Sarkozy : surprise party dans la basse-cour

Daniel Schneidermann - - 0 commentaires

Abus de faiblesse: dans l'esprit embrumé des auditeurs matinaux

, ceux qui ont appris au réveil la mise en examen de Sarkozy dans l'affaire Bettencourt, c'est le mot qui surnagera. Au-dessus de tout le reste, au-dessus des détails sur les dates de visite à l'hôtel particulier de Neuilly, des arguties et des engueulades de la basse-cour soudain effarouchée (pour tous ces détails, voir notre dossier très complet sur l'affaire Bettencourt).

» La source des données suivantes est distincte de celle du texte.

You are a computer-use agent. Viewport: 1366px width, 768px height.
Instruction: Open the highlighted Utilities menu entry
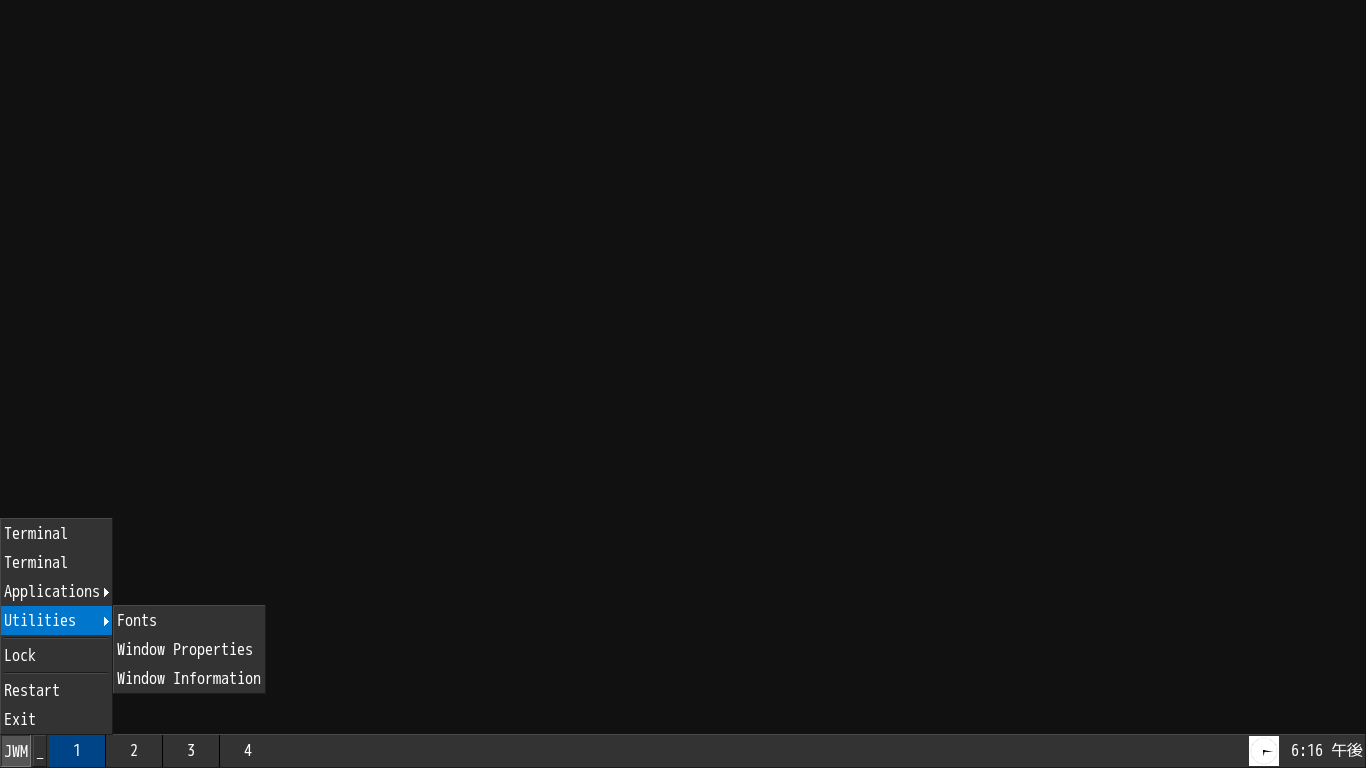click(x=56, y=621)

Au-dessus même de cette ironie toujours réjouissante des patronymes, qui nous plonge dès le réveil dans les souvenirs de plus ou moins bonne foi du majordome Bonnefoy.

Abus de faiblesse: derrière ce chef de mise en examen, peu courant dans les affaires de financement politique, aussitôt se forme l'image, l'image mentale du ministre baratineur manipulant la vieille dame qui n'a plus toute sa tête. L'image gravée, désormais indélébile, quoiqu'il arrive par la suite, aussi vive, aussi forte, que l'image du coffre-fort suisse de Cahuzac, débordant des billets des laboratoires pharmaceutiques. Inexorable alliance involontaire du juge et des médias, plus implacable que toute la suite de la procédure pénale, quelle qu'elle soit.

Sans oublier le troisième personnage de la pièce: l'allié ou le vassal politique qui exprime son indignation. Car ce sont les avantages collatéraux des surprises: les réflexes parlent, se montrent à nu, dans leur obscénité ordinaire. Premier réflexe dans la bouche de la plupart des sarkozystes: "c'est un complot. Ce n'est pas un hasard si ça arrive à ce moment. Le juge est partial, il voulait faire tomber Sarkozy". Ainsi se rappelle salutairement la nature profondément paranoïaque de la psychologie du responsable politique. Notons incidemment que lorsqu'un politique est mis en examen, ce n'est jamais le moment. Il faudrait attendre que les élections soient passées, que les sondages se retournent, voire même la fin de la crise. Second réflexe: l'incrédulité, à la manière surjouée de Pécresse chez Elkabbach. " C'est surréaliste (répété plusieurs fois) Vous imaginez une seule seconde le ministre de l'Intérieur de la 5e puissance mondiale... ?" Etrange, comme une responsable politique ni plus ni moins intelligente que la moyenne, peut penser que sa propre incrédulité surjouée va nous contaminer, à force de répétitions. Sous le coup de la surprise, ils sont entre eux. Ils ont perdu le public de vue. C'est peut-être le seul moment où, dépouillés de leurs éléments de langage, ils se révèlent tels qu'ils sont.